(Collected data)
[Start of Attachment]
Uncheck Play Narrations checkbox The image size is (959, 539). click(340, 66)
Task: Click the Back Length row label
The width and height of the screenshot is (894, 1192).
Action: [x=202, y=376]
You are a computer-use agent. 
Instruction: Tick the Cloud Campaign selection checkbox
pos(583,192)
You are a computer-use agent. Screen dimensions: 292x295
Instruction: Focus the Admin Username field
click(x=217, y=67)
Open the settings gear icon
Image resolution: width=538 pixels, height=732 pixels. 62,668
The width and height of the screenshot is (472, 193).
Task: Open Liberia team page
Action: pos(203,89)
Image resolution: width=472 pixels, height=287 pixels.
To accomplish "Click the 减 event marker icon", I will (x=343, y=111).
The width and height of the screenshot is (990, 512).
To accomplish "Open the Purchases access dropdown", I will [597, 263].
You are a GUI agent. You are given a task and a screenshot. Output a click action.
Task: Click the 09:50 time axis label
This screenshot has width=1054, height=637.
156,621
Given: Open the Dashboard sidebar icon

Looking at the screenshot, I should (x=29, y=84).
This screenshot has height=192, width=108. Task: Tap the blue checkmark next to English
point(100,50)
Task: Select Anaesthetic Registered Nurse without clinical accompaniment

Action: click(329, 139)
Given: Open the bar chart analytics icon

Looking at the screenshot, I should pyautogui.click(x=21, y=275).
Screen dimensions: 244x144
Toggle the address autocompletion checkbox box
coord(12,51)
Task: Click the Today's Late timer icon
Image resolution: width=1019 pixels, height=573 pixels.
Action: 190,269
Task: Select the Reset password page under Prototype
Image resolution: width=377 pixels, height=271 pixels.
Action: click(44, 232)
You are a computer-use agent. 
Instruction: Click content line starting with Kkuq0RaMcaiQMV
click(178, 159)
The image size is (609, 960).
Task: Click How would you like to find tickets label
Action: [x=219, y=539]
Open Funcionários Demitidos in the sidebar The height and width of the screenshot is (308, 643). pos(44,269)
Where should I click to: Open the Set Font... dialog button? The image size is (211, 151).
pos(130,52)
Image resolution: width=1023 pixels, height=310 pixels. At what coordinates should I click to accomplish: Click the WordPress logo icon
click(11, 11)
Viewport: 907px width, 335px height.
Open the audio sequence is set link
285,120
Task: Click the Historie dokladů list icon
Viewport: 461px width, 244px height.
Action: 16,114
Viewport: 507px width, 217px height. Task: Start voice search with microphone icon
[End of Attachment]
* _DIRECTIONS_
Where the word "dimensions" shows up in a line of the entries above, copy that line.

* _EXERCISE RESPONSE_
You are a computer-use agent. Screen dimensions: 292x295
Screen dimensions: 244x144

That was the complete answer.